Angelic Checking within Static Driver Verifier: Towards high-precision defects without (modeling) cost


Microsoft’s Static Driver Verifier (SDV) pioneered the use of software model checking for ensuring that device drivers correctly use operating system (OS) APIs. However, the verification methodology has been difficult to extend in order to support either (a) new classes of drivers for which SDV doesn’t already have a harness and stubs, or (b) memory-corruption properties. Any attempt to apply SDV out-of-the-box results in either false alarms due to the lack of environment modeling, or scalability issues when finding deeply nested bugs in the presence of a very large number of memory accesses.

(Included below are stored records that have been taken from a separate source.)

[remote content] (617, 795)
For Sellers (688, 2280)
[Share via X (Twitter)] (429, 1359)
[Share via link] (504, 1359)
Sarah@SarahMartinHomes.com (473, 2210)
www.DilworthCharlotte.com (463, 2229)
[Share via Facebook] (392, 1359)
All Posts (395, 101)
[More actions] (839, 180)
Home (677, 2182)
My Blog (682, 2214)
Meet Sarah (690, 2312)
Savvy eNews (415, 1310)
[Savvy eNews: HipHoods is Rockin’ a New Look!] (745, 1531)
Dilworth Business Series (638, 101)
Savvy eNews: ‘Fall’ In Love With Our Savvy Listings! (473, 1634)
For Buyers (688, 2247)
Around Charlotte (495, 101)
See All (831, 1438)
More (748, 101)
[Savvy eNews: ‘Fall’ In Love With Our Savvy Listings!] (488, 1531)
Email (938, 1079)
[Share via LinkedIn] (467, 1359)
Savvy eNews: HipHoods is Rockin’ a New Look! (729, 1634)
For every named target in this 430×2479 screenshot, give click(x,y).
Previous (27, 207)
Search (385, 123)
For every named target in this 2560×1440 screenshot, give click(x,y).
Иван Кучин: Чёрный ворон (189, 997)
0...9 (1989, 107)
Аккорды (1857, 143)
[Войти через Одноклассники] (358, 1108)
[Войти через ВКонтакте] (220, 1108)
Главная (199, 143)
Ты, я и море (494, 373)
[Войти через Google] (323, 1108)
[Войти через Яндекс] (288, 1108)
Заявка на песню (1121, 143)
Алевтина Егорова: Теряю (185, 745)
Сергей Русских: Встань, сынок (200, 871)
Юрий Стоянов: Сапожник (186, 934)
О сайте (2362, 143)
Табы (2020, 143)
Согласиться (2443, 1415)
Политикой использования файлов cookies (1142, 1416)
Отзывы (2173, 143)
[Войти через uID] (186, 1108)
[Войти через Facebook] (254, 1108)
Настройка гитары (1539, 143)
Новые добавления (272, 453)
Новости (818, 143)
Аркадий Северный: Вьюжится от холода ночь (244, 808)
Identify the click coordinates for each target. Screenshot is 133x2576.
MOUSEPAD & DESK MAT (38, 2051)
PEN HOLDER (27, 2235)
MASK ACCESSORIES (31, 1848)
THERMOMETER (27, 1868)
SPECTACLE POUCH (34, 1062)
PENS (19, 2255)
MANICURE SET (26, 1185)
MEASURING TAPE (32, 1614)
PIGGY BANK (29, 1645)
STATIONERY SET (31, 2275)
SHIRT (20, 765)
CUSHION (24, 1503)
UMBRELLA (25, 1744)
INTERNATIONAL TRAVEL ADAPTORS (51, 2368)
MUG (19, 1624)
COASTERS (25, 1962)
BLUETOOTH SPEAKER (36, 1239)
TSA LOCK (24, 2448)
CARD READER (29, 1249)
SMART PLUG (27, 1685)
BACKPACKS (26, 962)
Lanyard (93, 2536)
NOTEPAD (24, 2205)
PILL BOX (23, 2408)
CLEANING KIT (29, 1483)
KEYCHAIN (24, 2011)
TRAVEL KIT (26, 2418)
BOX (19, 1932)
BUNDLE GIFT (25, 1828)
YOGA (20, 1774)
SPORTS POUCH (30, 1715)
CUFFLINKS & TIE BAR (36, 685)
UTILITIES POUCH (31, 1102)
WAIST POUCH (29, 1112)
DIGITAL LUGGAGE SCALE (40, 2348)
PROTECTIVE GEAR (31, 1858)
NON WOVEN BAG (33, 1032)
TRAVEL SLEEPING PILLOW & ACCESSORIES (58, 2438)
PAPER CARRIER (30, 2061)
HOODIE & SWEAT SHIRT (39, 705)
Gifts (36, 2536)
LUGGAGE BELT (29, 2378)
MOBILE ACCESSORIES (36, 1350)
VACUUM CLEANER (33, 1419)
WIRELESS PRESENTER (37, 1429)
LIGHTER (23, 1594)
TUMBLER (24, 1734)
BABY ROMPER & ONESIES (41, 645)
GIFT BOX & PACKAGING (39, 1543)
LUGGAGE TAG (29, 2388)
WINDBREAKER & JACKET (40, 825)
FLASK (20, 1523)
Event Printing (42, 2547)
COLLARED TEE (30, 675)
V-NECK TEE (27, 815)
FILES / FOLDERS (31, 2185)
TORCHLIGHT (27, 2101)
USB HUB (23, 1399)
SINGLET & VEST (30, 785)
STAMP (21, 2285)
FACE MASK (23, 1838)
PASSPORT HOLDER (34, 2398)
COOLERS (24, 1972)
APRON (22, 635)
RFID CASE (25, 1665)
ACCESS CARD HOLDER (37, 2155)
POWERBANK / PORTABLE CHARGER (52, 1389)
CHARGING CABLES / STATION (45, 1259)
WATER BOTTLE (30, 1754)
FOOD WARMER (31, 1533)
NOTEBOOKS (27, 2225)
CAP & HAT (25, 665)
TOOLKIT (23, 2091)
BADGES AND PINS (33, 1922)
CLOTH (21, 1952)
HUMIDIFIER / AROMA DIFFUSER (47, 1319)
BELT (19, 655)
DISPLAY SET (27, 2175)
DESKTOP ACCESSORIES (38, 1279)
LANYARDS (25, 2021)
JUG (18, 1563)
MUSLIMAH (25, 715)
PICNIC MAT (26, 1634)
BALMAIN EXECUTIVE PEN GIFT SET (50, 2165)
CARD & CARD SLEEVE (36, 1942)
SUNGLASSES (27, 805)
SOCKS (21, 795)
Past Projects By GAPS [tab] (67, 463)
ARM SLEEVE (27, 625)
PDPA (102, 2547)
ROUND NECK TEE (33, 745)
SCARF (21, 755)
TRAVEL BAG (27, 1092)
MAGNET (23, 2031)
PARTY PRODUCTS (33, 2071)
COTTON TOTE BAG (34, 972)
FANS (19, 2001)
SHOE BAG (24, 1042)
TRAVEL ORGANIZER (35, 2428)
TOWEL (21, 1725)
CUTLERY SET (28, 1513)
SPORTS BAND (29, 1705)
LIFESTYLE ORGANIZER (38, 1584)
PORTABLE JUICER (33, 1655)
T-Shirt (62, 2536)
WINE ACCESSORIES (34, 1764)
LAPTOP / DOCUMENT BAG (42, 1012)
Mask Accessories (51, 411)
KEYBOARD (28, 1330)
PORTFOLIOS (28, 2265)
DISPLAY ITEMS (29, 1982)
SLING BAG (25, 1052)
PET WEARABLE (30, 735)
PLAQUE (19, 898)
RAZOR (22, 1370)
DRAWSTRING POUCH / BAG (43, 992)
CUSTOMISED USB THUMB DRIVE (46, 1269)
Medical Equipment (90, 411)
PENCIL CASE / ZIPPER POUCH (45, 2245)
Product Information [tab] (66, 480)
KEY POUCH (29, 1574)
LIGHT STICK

In this paper, we describe our experience designing and shipping a new class of checks known as angelic checks through SDV with the aid of angelic verification (AV) technology, over a period of 4 years. AV pairs a precise inter-procedural assertion checker with automatic inference of likely specifications for the environment. AV helps compensate for the lack of environment modeling and regains scalability by making it possible to find deeply nested bugs, even for complex memory-corruption properties. These new rules have together found over a hundred confirmed defects during internal deployment at Microsoft, including several previously unknown high-impact potential security vulnerabilities. AV considerably increases the reach of SDV, both in terms of drivers as well as rules that it can support effectively.